+++ Extracted records
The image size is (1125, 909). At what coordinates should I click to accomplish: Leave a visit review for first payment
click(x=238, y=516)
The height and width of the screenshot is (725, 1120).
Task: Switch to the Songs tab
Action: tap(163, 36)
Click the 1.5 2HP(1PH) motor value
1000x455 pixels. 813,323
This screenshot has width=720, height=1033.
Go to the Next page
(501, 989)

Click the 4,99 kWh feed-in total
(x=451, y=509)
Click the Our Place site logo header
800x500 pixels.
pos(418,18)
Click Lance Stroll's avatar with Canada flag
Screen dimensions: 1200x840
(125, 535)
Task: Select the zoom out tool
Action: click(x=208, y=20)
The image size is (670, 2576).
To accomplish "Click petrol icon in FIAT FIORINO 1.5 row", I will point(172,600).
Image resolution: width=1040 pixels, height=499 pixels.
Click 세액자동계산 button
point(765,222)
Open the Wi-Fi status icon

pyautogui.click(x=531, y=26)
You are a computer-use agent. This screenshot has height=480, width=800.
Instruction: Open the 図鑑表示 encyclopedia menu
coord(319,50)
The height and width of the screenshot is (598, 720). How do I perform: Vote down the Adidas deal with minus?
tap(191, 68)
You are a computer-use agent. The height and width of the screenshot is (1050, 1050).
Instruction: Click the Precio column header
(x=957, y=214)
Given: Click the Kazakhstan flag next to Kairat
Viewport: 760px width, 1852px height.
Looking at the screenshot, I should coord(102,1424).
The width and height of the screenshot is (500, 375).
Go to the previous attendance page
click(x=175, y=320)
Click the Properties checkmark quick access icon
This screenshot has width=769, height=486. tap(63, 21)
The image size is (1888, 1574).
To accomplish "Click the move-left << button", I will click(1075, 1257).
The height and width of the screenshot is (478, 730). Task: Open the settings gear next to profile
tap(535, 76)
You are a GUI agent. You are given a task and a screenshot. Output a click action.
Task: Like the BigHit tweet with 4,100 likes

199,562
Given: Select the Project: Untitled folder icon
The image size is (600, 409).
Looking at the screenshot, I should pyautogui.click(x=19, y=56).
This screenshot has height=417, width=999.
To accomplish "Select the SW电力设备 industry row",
++++++
* [About this task]
The line containing "Given: Click the" marks where to begin; the last line of the records marks where to stop. Copy both and all between, exactly.

* [Answer for the task]
Given: Click the Kazakhstan flag next to Kairat
Viewport: 760px width, 1852px height.
Looking at the screenshot, I should coord(102,1424).
The width and height of the screenshot is (500, 375).
Go to the previous attendance page
click(x=175, y=320)
Click the Properties checkmark quick access icon
This screenshot has width=769, height=486. tap(63, 21)
The image size is (1888, 1574).
To accomplish "Click the move-left << button", I will click(1075, 1257).
The height and width of the screenshot is (478, 730). Task: Open the settings gear next to profile
tap(535, 76)
You are a GUI agent. You are given a task and a screenshot. Output a click action.
Task: Like the BigHit tweet with 4,100 likes

199,562
Given: Select the Project: Untitled folder icon
The image size is (600, 409).
Looking at the screenshot, I should pyautogui.click(x=19, y=56).
This screenshot has height=417, width=999.
To accomplish "Select the SW电力设备 industry row",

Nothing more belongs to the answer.